**PERINTAH TUGAS:** Menurut kutipan tentang ketidaksetaraan perempuan di bawah, berapa selisih upah pekerja laki-laki dan perempuan selama periode 2015 hingga Februari 2019?

::: KUTIPAN TERPILIH :::

HARUSKAH PEREMPUAN RESAH, SAAT TAK SETARA ?
By Azizah S.PdI
Penyuluh Agama Pada KUA Kec. Wongsorejo Kab.
Banyuwangi
Ada
Apa dengan Perempuan?
Kemiskinan, kekerasan, ketidakamanan, ketidakadilan,
eksploitasi, dan penindasan kaum perempuan adalah deretan cerita panjang yang
dinarasikan sebagai akumulasi persoalan yang tengah dihadapi kaum perempuan. Laporan
perekonomian 2019 Badan Pusat Statistik (BPS), yang mencatat kesenjangan antara
upah pekerja laki-laki dan perempuan selama periode 2015- februari 2019
selisihnya mencapai Rp 492,2 ribu menjadi tolak ukur terjadinya kemiskinan
perempuan Indonesia. Kemiskinan juga terindikasi dari ketidakmampuan memperoleh
pendidikan layak, sehingga
berdasarkan perbedaan gender angka buta aksara pada
perempuan mencapai 2.258.990 orang, dan laki-laki 1.157.703. Sementara
kekerasan pada perempuan didapati telah mencapai 348.466 kasus di tahun 2018 dan
406.178 kasus tahun 2019. Kasus tertinggi yang terjadi di dalamnya adalah
kekerasan dalam ranah privat, dengan angka kekerasan pada istri menempati
peringkat pertama yakni 5.114 kasus.

::: DATA TERSEDIA :::

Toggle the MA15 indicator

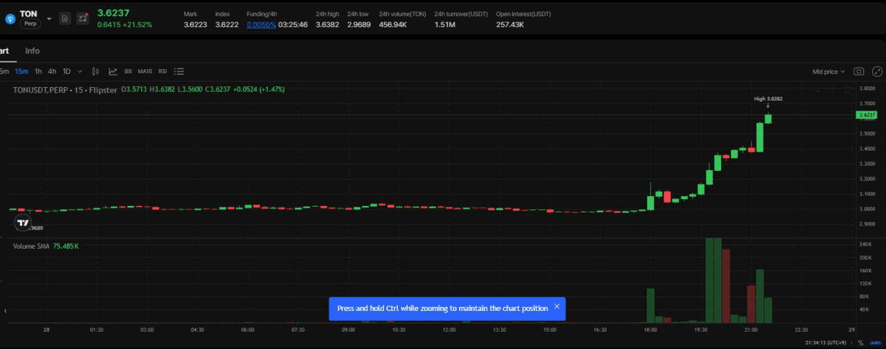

:::

**PENYELESAIAN:** Rp 492,2 ribu.